Why This Matters Beyond Gymnastics

This case is a masterclass in institutional power: when timing protocols don’t track the moment that actually matters, and errors by officials get laundered into “rules,” outcomes can become both legal and unjust. Jordan reframes the fight: at this point, it’s about peace and justice, not metal. She keeps the physical bronze (no one formally reclaimed it), walks New York Fashion Week, and dances on the Gold Over America Tour—and presses her case for road‑level fairness so the next girl’s medal isn’t a moving target.

Institutional Lesson

If your process can’t absorb new evidence quickly, it’s not a process—it’s a posture. Build feedback loops that can course‑correct when the truth catches up.


The Tools That Kept Her Whole

Underneath every stuck landing in this memoir is an invisible system—rituals, relationships, and rules—that lets Jordan stay Jordan when the ground moves. You can build your version, too.

Faith and Mantras

As a pastor’s kid, Chiles carries scripture onto the floor: “I can do all things through Christ who strengthens me” (Philippians 4:13). Tattoos turn belief into body memory. Before big moments, she, Dad, and Mom pray for protection and presence. Faith doesn’t promise medals; it promises steadiness.

Therapy and Thought Rewrites

Affirmations on the mirror. Two positives for every self-attack. Extra sessions before meets. Therapy reframed competition anxiety as an energy to surf, not proof of inadequacy (akin to Kelly McGonigal’s “stress mindset” research). When motivation lagged, she gamified the first step (“If I go in, I get Dairy Queen”).
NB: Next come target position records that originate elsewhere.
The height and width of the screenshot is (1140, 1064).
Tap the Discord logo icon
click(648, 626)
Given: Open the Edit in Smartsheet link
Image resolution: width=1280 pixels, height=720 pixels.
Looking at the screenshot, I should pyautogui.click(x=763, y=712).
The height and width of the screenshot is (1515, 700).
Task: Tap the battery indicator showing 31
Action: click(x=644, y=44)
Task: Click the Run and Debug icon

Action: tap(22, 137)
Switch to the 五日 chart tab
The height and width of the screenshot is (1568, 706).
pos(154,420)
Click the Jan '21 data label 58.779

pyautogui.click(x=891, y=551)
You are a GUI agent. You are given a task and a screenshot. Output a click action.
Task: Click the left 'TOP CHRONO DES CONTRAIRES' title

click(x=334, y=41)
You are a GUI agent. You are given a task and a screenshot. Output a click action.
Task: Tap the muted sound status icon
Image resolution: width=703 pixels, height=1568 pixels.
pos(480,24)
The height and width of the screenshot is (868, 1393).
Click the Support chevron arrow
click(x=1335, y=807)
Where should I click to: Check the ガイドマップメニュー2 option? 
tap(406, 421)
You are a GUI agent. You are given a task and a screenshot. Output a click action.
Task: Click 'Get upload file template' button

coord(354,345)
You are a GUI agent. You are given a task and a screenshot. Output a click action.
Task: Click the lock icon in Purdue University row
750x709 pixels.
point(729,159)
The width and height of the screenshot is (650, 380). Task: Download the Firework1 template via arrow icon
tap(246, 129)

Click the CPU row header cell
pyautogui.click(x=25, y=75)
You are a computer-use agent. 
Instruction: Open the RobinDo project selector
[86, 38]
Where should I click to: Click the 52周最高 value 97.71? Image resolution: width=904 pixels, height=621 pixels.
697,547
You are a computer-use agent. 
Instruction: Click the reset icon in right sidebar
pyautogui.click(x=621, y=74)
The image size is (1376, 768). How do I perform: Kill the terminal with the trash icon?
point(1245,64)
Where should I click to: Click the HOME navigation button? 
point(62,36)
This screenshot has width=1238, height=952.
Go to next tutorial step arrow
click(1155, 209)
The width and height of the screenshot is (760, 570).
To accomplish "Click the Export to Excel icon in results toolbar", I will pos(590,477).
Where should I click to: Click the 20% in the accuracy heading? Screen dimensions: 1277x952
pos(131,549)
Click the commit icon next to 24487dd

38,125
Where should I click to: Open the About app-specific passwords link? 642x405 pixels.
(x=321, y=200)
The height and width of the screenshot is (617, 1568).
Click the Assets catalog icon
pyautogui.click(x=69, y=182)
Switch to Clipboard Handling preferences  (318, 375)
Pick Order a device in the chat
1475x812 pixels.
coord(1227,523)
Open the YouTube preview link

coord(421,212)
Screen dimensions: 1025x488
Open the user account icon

Boundaries and Decision Rules

“Quit on a good day.” “Gymnastics is what you do, not who you are.” “Pay attention to yourself; be in your own bubble.” These phrases function like code comments in high-stakes life: they prevent silent regressions into old harm. In Paris, when tension bubbled between roommates after all‑around qualification, Jordan pulled Simone into a late-night huddle with Suni Lee. They named the feelings, reset the standard—team first—and slept with peace.

Identity Practices

Hair as joy. Grillz on the podium. Beyoncé on floor. Roses and koi on skin. These aren’t extras; they’re anchors. They remind Jordan—and everyone watching—who owns the performance. They also model permission for the next generation: bring all of you.

Your Toolkit

Write your three rules for hard days. Pick one physical reminder (bracelet, lock screen, lyric) you’ll carry into pressure rooms. Create a two-person hotline for late-night resets. And adopt Jordan’s competitive reframe: you don’t “lose” a medal you didn’t get—you win the one you did. That single sentence will protect months of work from one bad minute.

Bottom Line

To become “that girl” is to win the right to be yourself under lights. Build systems that make that choice automatic.